- [EXERCISE DETAILS]: Which lines in the data contain the word "agent"? Please copy each of them.

- [INFORMATION PROVIDED]:
--

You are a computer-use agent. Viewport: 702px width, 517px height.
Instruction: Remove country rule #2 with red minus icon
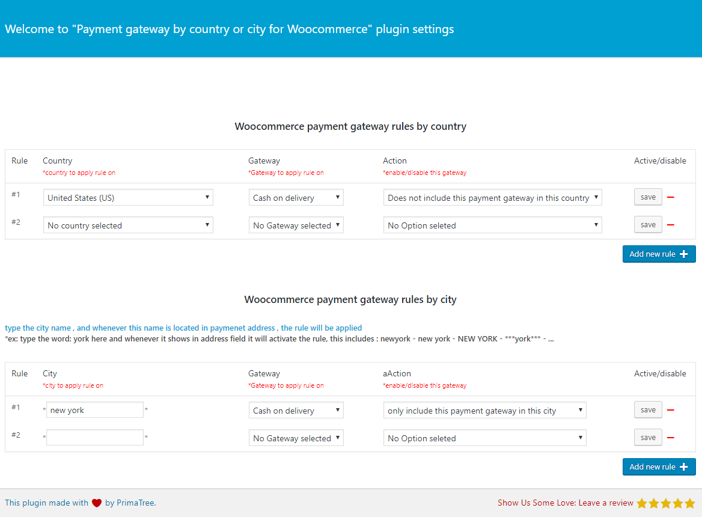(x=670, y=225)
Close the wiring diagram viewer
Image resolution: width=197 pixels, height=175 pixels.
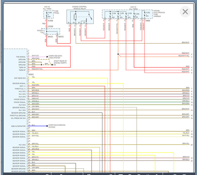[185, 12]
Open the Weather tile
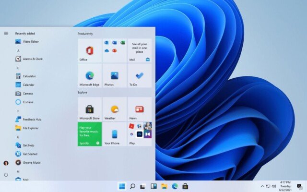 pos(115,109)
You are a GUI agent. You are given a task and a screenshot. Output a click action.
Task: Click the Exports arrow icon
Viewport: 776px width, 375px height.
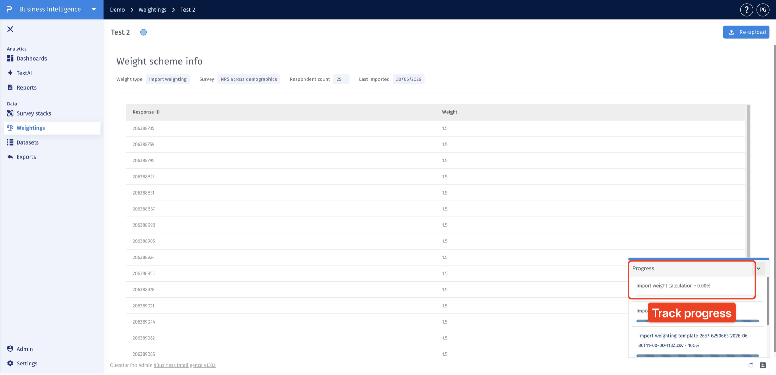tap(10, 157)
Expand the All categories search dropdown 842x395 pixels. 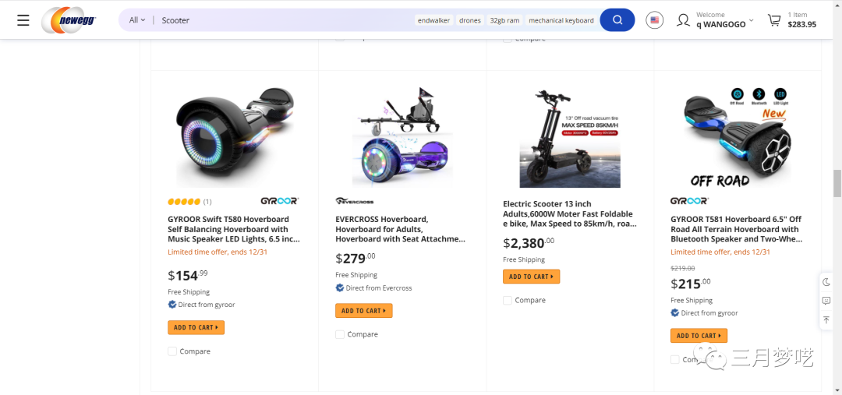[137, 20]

--

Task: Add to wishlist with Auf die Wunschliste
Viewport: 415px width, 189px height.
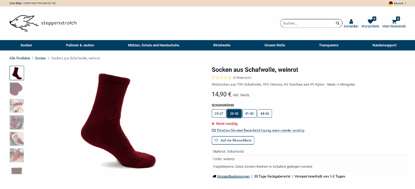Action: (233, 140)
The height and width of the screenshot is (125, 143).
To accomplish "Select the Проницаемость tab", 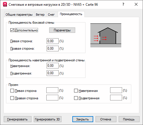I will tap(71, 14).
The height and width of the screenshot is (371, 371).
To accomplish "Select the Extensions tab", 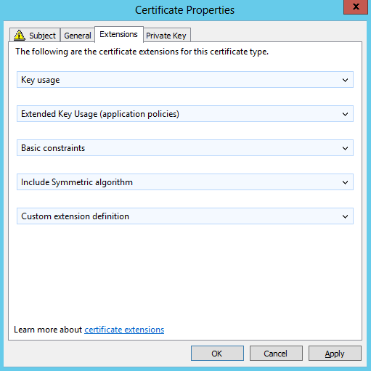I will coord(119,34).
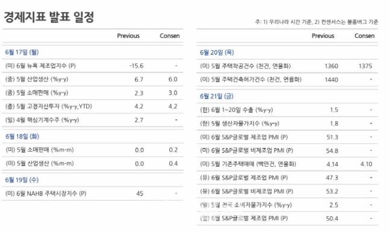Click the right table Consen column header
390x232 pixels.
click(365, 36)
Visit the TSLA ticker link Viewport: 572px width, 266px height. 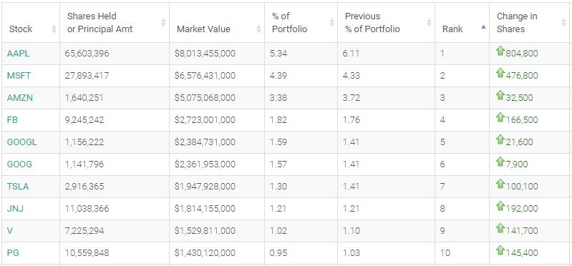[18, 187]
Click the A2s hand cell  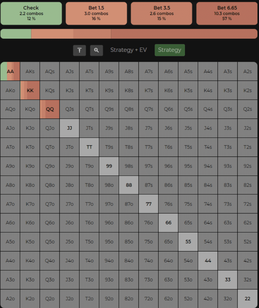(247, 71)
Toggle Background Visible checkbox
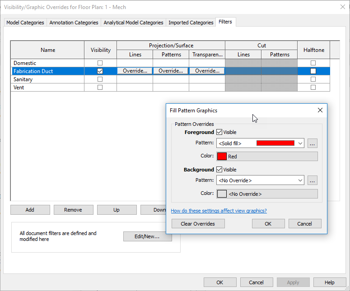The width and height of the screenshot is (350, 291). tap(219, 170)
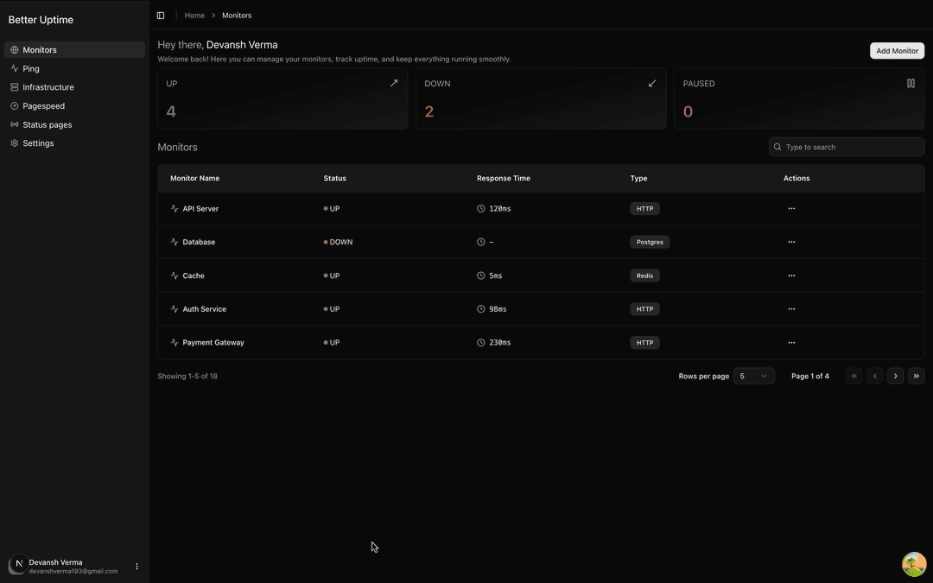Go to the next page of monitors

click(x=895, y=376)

--

- [ANSWER SPACE]:
You are a computer-use agent. Viewport: 702px width, 517px height.
You are a GUI agent. You are given a task and a screenshot. Output a click action.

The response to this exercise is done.